— A Machine Learning Perspective
WORK IN PROGRESS
Dr Yves J Hilpisch
CEO The Python Quants | The AI Machine
Let $t=0$ denote the current point in time and let $t \in \{\ldots, -3, -2, -1, 0, 1, 2, 3, \ldots \}$ denote the relevant previous, current and future points in time.
Let $P_t$ denote the price of a financial instrument at time $t$. We have
$$P \in \{\ldots, P_{t=-2}, P_{t=-1}, P_{t=0}, P_{t=1}, \ldots \}$$or for short
$$P \in \{\ldots, P_{-2}, P_{-1}, P_{0}, P_{1}, \ldots \}.$$From Wikipedia (https://en.wikipedia.org/wiki/Markov_chain):
A Markov chain or Markov process is a stochastic model describing a sequence of possible events in which the probability of each event depends only on the state attained in the previous event.
To simplify things, let's assume that only the direction $d_t$ of the change in price at time $t$ is relevant.
$$d_t = \begin{cases}{} 1 \quad\textrm{if}\quad P_t - P_{t-1} > 0 \\ 0 \quad\textrm{if}\quad P_t - P_{t-1} \leq 0 \\ \end{cases}$$This gives the proces of directional changes $d \in \{\ldots, d_{-2}, d_{-1}, d_{0}, d_{1}, \ldots \}$. The problem we want to focus on, is whether we can predict the future directional change in price $d_1$ when we know the history of price changes $d_0, d_{-1}, d_{-2}, d_{-3}, \ldots$. Taking into account, say, five historical directional changes, a total of $2^5=32$ patterns can emerge.

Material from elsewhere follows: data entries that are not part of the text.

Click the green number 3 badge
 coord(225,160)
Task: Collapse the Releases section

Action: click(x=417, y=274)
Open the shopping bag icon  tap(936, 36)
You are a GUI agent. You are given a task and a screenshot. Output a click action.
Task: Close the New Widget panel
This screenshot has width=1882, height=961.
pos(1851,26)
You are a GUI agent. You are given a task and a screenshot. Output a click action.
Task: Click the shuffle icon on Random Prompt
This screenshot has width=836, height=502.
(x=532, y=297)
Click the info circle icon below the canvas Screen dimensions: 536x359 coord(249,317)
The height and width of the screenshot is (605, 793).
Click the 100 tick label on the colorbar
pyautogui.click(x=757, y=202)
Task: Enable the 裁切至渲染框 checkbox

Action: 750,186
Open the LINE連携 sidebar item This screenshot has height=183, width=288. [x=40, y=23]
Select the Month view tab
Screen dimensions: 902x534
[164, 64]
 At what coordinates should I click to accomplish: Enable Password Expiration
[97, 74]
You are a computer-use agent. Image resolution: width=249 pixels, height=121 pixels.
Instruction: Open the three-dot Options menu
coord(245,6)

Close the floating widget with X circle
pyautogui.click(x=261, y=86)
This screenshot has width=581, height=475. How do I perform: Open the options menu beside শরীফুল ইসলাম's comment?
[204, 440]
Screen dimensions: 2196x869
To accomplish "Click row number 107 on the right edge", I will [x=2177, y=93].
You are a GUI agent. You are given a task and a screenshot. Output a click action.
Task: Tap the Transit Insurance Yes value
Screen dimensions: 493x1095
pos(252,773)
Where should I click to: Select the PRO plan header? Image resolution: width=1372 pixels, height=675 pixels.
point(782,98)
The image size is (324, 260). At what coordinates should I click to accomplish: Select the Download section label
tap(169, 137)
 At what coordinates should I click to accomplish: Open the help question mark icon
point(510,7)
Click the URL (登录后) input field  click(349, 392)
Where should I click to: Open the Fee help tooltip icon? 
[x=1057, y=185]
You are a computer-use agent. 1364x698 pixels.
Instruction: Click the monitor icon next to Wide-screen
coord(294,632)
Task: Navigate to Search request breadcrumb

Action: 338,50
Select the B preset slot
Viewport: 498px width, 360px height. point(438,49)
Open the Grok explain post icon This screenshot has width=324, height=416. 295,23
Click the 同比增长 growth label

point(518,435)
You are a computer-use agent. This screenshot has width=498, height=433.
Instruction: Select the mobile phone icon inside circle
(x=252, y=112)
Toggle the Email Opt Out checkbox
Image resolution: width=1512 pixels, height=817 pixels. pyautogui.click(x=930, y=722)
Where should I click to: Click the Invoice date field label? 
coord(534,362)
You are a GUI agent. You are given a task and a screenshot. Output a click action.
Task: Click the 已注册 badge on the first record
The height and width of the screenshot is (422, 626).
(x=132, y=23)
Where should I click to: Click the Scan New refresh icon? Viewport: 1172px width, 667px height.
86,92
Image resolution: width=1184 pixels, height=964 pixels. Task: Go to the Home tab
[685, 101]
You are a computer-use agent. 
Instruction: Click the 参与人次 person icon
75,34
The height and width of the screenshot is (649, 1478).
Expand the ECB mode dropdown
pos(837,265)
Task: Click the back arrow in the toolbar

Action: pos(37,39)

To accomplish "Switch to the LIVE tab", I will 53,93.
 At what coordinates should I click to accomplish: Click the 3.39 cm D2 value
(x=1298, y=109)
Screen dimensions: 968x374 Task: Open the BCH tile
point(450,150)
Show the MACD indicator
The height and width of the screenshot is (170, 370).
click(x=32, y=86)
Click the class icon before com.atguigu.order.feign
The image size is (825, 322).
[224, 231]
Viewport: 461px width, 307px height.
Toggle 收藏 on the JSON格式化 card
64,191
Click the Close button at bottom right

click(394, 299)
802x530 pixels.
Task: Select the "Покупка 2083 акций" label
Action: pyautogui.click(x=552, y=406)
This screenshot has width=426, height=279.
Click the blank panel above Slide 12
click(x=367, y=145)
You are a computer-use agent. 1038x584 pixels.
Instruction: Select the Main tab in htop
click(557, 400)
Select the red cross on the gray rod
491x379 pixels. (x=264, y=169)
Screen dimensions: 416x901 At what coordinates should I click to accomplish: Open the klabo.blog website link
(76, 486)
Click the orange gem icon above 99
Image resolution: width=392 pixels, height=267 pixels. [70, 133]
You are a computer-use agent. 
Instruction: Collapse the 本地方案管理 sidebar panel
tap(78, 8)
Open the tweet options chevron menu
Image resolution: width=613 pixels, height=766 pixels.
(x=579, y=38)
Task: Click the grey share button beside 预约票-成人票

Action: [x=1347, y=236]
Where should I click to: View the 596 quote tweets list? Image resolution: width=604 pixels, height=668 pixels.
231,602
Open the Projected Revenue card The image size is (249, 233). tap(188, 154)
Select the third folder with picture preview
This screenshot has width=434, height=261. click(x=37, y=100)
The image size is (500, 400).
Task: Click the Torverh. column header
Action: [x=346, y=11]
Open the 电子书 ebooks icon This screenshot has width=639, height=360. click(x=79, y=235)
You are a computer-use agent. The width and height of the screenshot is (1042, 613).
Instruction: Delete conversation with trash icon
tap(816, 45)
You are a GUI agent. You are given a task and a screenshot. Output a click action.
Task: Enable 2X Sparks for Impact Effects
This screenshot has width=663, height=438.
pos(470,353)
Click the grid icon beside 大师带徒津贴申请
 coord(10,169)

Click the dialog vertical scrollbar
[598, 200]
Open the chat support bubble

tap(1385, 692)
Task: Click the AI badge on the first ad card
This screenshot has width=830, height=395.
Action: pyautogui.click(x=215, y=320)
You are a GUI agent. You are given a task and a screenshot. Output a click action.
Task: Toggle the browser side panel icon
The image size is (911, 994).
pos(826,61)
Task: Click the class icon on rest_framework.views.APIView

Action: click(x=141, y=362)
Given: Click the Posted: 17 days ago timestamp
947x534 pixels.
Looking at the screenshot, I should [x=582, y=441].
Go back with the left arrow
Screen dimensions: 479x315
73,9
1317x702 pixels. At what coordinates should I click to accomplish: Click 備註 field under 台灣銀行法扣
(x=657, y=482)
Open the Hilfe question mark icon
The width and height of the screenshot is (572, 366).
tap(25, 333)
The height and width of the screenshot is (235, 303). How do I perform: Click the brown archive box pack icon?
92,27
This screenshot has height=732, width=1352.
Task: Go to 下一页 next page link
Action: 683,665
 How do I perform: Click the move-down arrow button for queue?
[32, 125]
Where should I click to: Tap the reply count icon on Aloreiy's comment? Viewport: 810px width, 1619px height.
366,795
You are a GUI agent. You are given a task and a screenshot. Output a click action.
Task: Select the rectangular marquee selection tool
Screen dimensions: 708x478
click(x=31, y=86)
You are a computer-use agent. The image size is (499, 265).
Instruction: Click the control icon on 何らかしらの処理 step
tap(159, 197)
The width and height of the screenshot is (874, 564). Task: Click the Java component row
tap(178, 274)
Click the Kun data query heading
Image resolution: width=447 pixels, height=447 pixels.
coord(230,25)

from numpy.random import default_rng
rng = default_rng()
rng.integers(0, 2, 5)
array([1, 0, 1, 0, 0])
rng.integers(0, 2, 5)
array([1, 0, 0, 1, 0])
We are now interested in estimating — by whatever means — probabilities for $d_1 = 1$ and $d_1 = 0$ for any historical pattern $h = (d_0, d_{-1}, d_{-2}, d_{-3}, d_{-4})$.
Formally, the following conditional probabilities are of interest:
$$\begin{cases} \mathbf{P}(d_1=1|h)&=&p\\ \mathbf{P}(d_1=0|h)&=&1-p \end{cases}$$Such a problem is typically called a binary classification problem because, given a history $h$, one of two classes is to be picked — i.e., the one is to be picked for which a higher probability has been estimated. Classification is a special type of pattern recognition and also falls in the category of supervised learning algorithms in machine learning (ML).
From Wikipedia (https://en.wikipedia.org/wiki/Predictability):
Predictability is the degree to which a correct prediction or forecast of a system's state can be made either qualitatively or quantitatively.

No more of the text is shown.